┌────────
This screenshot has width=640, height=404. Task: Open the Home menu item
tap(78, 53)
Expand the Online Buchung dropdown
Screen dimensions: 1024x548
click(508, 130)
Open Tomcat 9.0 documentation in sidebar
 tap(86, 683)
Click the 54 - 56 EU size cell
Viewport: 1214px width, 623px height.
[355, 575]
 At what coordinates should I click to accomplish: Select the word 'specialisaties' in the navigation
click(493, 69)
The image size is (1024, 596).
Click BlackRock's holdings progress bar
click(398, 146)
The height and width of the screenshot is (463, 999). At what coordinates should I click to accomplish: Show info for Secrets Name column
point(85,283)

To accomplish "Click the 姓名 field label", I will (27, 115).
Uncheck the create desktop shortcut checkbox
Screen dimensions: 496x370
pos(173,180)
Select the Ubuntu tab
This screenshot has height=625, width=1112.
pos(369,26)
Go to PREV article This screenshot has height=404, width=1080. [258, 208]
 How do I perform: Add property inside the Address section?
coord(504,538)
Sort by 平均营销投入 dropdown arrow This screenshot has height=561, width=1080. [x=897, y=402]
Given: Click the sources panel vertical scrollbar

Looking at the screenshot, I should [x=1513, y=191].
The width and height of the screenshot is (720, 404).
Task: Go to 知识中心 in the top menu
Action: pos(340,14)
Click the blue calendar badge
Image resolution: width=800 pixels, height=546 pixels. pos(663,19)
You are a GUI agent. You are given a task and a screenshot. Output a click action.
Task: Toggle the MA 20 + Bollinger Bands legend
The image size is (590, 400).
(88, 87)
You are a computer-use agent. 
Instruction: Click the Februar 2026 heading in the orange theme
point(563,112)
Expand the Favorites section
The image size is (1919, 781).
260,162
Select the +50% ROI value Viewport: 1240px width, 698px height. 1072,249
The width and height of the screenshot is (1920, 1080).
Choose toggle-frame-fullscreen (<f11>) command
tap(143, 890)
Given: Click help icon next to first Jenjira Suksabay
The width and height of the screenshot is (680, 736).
└────────
__Description of the task__:
Lines from the one containing "The image size is (590, 400)." through the last line of the records, restated word for word: that is the whole response.

__Answer space__:
The image size is (590, 400).
(88, 87)
You are a computer-use agent. 
Instruction: Click the Februar 2026 heading in the orange theme
point(563,112)
Expand the Favorites section
The image size is (1919, 781).
260,162
Select the +50% ROI value Viewport: 1240px width, 698px height. 1072,249
The width and height of the screenshot is (1920, 1080).
Choose toggle-frame-fullscreen (<f11>) command
tap(143, 890)
Given: Click help icon next to first Jenjira Suksabay
The width and height of the screenshot is (680, 736).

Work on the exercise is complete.